Output only the lines that run from the one with "Filter by Azure category" to the final line of the material, exactly as they are written.
[[ Entries provided open ]]
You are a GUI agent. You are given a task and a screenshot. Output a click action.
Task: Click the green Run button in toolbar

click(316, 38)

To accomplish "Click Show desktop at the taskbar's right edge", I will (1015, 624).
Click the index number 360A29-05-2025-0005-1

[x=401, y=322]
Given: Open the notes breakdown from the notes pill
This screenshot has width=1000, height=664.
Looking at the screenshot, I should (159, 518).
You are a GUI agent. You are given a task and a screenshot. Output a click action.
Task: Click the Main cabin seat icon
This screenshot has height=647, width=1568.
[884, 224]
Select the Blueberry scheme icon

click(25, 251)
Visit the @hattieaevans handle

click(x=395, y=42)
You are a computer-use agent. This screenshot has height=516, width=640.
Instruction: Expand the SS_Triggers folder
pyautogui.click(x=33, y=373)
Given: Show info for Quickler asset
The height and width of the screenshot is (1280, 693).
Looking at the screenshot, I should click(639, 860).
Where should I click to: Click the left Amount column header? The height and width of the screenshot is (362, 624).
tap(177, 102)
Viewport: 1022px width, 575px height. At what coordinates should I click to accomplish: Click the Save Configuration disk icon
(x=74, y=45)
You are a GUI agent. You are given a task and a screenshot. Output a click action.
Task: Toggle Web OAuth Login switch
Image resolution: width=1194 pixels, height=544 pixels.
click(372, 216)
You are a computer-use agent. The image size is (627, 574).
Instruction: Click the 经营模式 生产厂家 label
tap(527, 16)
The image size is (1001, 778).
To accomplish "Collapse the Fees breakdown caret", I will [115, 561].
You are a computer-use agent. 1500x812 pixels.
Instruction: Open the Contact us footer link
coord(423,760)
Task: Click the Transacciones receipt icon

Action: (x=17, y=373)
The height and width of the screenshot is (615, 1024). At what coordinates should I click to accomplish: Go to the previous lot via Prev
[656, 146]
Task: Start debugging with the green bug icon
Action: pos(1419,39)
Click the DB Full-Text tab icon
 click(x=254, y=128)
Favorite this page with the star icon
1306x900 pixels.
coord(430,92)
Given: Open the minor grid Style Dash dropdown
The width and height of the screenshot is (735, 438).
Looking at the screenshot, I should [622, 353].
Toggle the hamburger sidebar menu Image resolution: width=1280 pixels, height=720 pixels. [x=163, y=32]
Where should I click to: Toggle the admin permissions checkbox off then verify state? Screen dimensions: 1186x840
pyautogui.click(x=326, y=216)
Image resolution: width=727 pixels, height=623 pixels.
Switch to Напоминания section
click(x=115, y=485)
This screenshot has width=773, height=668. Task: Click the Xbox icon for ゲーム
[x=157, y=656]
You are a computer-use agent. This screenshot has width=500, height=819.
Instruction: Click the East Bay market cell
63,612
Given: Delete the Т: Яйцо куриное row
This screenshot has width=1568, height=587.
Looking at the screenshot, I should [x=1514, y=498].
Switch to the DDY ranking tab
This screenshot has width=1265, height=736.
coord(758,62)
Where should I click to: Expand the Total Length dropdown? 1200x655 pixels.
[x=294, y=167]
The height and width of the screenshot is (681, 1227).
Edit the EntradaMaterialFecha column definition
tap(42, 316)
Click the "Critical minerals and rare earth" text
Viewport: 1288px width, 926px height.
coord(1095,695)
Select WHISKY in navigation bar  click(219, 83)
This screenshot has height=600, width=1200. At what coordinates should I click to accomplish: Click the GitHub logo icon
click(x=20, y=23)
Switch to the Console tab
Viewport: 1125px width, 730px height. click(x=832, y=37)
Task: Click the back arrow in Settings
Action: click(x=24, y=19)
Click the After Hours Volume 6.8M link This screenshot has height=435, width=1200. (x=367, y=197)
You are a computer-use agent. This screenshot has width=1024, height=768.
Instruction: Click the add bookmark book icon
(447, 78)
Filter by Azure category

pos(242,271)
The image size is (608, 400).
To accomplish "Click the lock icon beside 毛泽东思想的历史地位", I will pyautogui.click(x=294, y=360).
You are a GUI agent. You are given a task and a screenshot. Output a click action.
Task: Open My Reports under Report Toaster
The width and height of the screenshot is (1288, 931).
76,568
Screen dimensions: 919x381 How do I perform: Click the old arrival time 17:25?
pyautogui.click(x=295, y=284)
[[ Entries provided closed ]]
Output for this task:
Filter by Azure category

pos(242,271)
The image size is (608, 400).
To accomplish "Click the lock icon beside 毛泽东思想的历史地位", I will pyautogui.click(x=294, y=360).
You are a GUI agent. You are given a task and a screenshot. Output a click action.
Task: Open My Reports under Report Toaster
The width and height of the screenshot is (1288, 931).
76,568
Screen dimensions: 919x381 How do I perform: Click the old arrival time 17:25?
pyautogui.click(x=295, y=284)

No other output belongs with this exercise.